**WHAT YOU SHOULD DO**
Filter these entries down to the lines that hold the word "will", and show each of them.

++++++++

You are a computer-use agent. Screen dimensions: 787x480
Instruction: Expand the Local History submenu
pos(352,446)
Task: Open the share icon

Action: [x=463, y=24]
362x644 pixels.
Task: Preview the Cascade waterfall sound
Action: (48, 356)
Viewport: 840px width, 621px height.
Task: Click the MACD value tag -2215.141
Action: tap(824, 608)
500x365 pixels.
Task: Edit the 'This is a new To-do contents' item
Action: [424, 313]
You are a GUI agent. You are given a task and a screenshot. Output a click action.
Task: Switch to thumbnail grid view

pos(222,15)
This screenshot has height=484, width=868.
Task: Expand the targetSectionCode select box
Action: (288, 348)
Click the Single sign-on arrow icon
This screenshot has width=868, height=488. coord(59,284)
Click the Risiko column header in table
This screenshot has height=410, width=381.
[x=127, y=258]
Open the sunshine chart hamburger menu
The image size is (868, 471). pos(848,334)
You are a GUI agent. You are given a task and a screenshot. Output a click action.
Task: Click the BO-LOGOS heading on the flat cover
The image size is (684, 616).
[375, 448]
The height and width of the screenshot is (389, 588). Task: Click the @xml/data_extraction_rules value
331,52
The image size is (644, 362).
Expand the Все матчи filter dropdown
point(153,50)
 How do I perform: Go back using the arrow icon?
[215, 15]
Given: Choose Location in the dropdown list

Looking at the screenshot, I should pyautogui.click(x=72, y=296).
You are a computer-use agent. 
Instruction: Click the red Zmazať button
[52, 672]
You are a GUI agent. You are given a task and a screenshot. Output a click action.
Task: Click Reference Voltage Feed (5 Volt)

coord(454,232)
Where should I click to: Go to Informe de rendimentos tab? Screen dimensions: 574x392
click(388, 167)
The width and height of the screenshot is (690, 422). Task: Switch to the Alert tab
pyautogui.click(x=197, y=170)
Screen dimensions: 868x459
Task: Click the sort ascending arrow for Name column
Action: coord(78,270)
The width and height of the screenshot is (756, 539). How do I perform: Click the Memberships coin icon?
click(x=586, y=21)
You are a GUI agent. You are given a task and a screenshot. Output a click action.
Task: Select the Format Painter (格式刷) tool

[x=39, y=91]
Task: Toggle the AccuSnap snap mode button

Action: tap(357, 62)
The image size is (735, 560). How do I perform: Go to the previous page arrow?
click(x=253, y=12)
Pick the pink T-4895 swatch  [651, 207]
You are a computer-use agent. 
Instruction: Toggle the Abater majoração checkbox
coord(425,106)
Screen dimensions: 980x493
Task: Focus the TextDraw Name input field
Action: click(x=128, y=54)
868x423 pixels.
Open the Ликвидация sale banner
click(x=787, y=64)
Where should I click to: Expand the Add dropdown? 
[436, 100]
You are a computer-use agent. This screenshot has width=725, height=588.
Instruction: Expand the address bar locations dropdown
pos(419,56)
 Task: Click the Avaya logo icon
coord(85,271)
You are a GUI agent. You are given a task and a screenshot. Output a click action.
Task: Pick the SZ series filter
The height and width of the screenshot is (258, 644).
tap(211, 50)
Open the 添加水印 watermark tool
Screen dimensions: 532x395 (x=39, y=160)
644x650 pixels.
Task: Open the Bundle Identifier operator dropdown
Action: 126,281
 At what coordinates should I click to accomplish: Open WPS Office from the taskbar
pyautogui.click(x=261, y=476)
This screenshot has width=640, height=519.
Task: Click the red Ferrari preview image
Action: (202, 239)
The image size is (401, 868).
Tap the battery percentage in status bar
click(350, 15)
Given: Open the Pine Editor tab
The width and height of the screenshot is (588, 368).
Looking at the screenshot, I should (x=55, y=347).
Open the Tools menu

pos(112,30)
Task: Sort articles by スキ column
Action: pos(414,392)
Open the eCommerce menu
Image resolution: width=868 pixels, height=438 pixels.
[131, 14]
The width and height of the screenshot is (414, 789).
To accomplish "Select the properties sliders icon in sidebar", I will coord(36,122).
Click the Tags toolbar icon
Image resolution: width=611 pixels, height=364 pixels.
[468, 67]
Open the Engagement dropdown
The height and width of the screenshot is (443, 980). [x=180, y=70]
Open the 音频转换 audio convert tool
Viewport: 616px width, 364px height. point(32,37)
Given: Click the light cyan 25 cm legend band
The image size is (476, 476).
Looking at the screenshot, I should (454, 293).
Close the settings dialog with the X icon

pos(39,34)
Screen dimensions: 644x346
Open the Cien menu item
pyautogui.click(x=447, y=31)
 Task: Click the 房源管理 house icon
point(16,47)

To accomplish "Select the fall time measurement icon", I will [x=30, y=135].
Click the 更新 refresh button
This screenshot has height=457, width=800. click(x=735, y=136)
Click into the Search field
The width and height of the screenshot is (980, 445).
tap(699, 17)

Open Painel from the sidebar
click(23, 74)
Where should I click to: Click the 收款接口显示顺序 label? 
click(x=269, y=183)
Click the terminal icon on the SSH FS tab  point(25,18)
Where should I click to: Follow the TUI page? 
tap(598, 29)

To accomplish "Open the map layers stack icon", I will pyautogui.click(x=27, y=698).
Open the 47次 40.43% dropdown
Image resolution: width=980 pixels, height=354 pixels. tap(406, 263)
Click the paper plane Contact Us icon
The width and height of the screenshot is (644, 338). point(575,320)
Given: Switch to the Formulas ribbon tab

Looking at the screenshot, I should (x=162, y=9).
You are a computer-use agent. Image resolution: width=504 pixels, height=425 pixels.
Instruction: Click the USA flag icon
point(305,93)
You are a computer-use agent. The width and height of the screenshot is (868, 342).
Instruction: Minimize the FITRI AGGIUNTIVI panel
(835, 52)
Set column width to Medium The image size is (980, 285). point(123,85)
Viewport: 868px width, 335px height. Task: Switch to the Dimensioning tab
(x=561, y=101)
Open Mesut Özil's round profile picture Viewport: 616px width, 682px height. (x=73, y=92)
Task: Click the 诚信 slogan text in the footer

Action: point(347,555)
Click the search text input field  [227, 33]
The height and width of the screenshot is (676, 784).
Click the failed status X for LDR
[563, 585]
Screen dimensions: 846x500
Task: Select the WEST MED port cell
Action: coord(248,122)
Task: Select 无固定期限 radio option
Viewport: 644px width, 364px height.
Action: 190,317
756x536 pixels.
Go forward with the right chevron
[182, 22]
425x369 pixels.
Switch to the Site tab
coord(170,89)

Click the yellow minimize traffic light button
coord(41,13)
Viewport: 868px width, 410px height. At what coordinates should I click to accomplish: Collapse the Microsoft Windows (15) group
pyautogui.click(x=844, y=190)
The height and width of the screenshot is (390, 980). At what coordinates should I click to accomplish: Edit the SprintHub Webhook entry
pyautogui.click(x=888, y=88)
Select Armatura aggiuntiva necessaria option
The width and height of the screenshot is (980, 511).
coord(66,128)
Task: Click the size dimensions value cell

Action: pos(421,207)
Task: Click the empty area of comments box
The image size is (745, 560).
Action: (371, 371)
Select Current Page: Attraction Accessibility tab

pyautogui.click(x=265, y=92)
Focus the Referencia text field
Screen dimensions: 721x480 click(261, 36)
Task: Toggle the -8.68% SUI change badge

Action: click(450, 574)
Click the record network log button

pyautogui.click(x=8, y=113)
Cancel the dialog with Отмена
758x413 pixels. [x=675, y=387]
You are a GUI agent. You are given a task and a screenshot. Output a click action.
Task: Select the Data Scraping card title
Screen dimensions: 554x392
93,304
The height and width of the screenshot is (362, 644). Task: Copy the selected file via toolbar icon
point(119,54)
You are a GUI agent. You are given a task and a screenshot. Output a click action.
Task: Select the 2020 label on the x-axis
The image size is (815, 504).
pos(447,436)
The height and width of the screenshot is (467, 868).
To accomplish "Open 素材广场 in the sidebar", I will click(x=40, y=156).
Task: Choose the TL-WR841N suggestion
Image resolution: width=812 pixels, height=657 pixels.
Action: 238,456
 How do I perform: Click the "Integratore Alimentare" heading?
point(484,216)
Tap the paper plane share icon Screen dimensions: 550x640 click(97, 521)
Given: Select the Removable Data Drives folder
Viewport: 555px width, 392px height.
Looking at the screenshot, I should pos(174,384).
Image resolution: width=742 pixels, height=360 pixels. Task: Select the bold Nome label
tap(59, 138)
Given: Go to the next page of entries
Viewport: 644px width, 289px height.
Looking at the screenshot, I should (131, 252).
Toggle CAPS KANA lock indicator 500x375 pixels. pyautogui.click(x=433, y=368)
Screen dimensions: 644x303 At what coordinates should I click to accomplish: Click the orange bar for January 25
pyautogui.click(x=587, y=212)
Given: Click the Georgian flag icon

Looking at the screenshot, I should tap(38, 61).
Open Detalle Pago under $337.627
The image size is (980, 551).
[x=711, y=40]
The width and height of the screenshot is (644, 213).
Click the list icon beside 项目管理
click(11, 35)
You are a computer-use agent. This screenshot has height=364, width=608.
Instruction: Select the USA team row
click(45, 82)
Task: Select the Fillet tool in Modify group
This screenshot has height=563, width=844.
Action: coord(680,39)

++++++++

**SOLUTION**
To accomplish "Select the properties sliders icon in sidebar", I will coord(36,122).
To accomplish "Select the fall time measurement icon", I will [x=30, y=135].
To accomplish "Open the map layers stack icon", I will pyautogui.click(x=27, y=698).
To accomplish "Open 素材广场 in the sidebar", I will click(x=40, y=156).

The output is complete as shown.